Sports Illustrated first reported the development. The memo is essentially an opinion, which the author said “may not be used or cited as precedent.”
Collectives are typically booster-founded and/or led groups which take in donations and disperse them to athletes through NIL deals. Many across the country were founded as 501(c)3 nonprofit organizations. That includes the two longest-running and so far most prominent collectives associated with Ohio State—THE Foundation and Cohesion Foundation.
Donors could write off their contributions, which the collectives took in then dispersed to athletes in exchange for their work with local charities.
This IRS position does not challenge the collectives’ ability to pool money and disperse it for NIL purposes—only the tax-exempt nature of the donations.
THE Foundation tweeted in response to the IRS ruling, saying all donations through its website “remain tax deductible.”
“Our Student Athlete partners do great work in the community,” one tweet read.
Gary Marcinick, founder and present of Cohesion Foundation, called the memo a “game-changer.” He said he believed the collective had followed the “letter of the law, but unfortunately, there are many bad actors in the space.”

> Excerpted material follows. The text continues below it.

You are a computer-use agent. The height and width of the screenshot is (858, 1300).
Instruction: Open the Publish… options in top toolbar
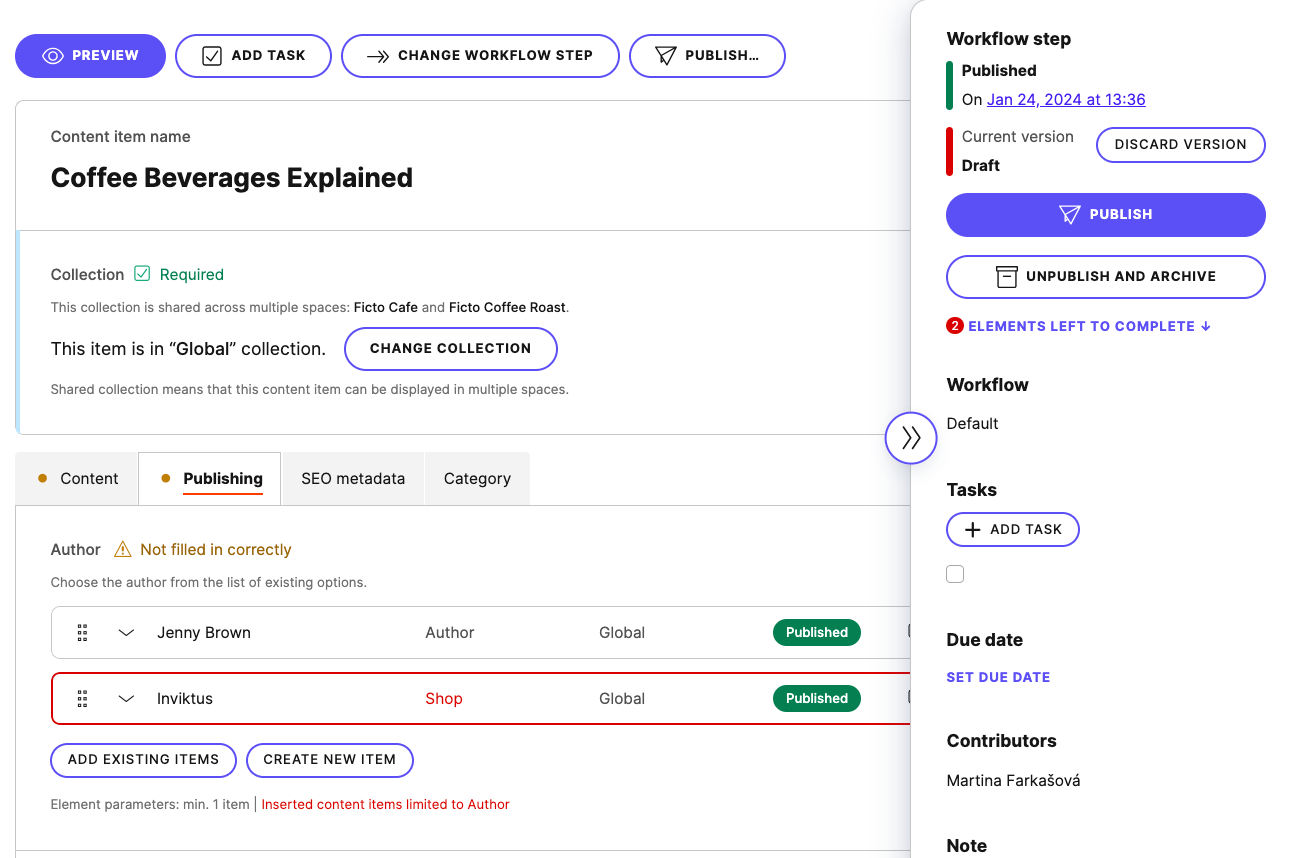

The development was not completely unexpected. Some people in and around college sports have questioned whether the tax-exempt nature of the contributions would last. Last month, U.S. Senators Ben Cardin (D-MD) and John Thune (R-SD) reintroduced a bill to prohibit take write-offs for donations to collectives.
While many collectives across the nation were founded as nonprofits, some were not. The latest entity around OSU athletics—The 1870 Society—was founded as a for-profit corporation. It states on its website that it was formed to “complement and supplement” the work of the nonprofit collectives.

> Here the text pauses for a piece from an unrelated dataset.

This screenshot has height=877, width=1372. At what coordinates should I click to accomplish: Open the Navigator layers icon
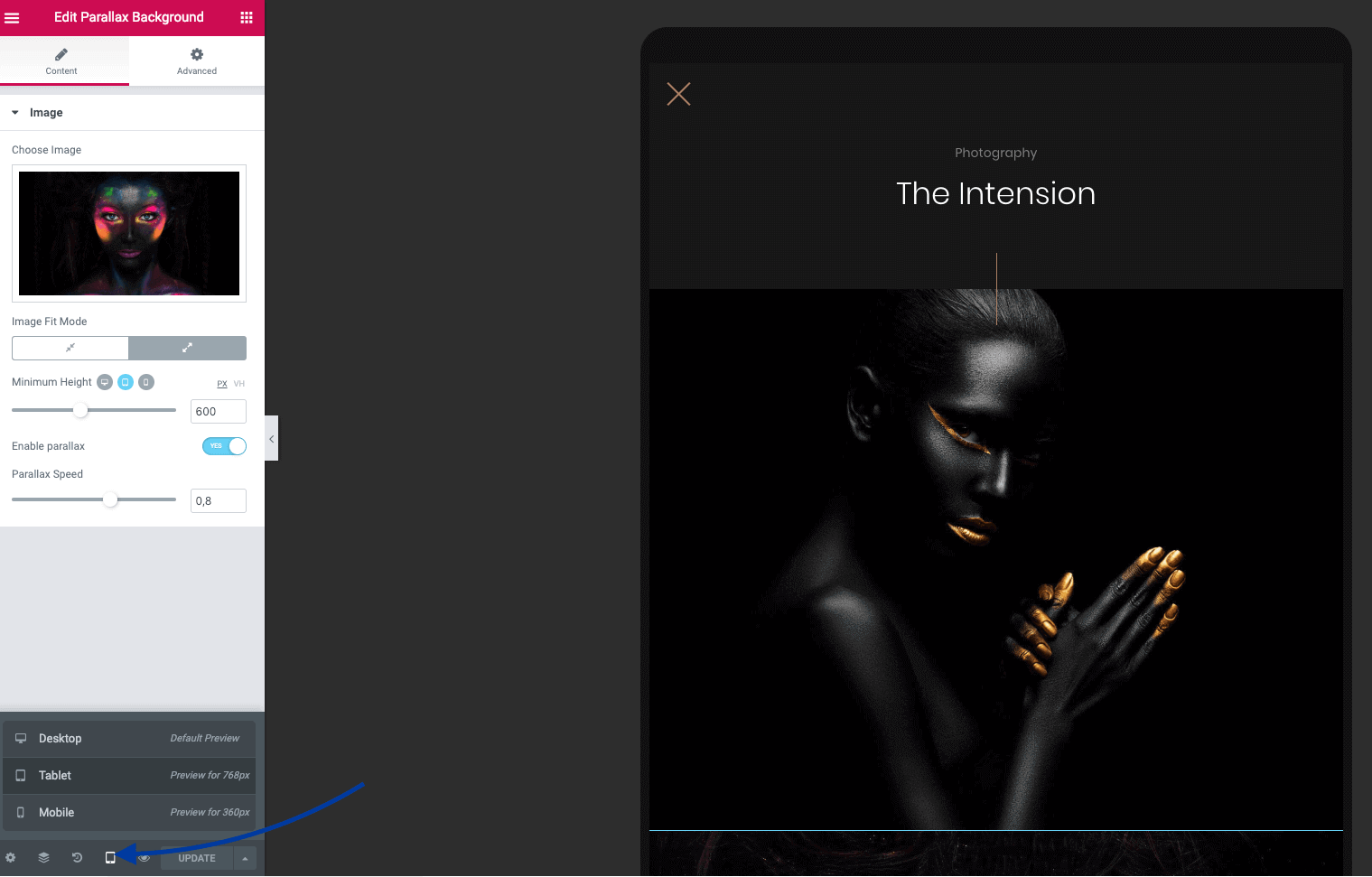[43, 858]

“We believe that the current nonprofit initiatives have limitations in terms of their scale and scope, not due to the intentions or efforts of those running them, but rather because of their legal, tax, and operational structures,” 1870 Society’s website reads. “Therefore, a for-profit presence is needed to accelerate our community’s pursuit of opportunity and excellence, benefiting fans, businesses, and student-athletes alike.”
Ohio State coach Ryan Day expressed frustration about the program’s NIL situation in the final weeks before national signing day last December. A small handful of high-profile Buckeye targets either flipped their commitments or signed elsewhere.
Day vowed that OSU’s arrangement would eventually be the “best in the country.”
It remains to be seen what interruption, if any, this IRS stance will have on that goal. But dozens of collectives associated with other major programs are in the same position.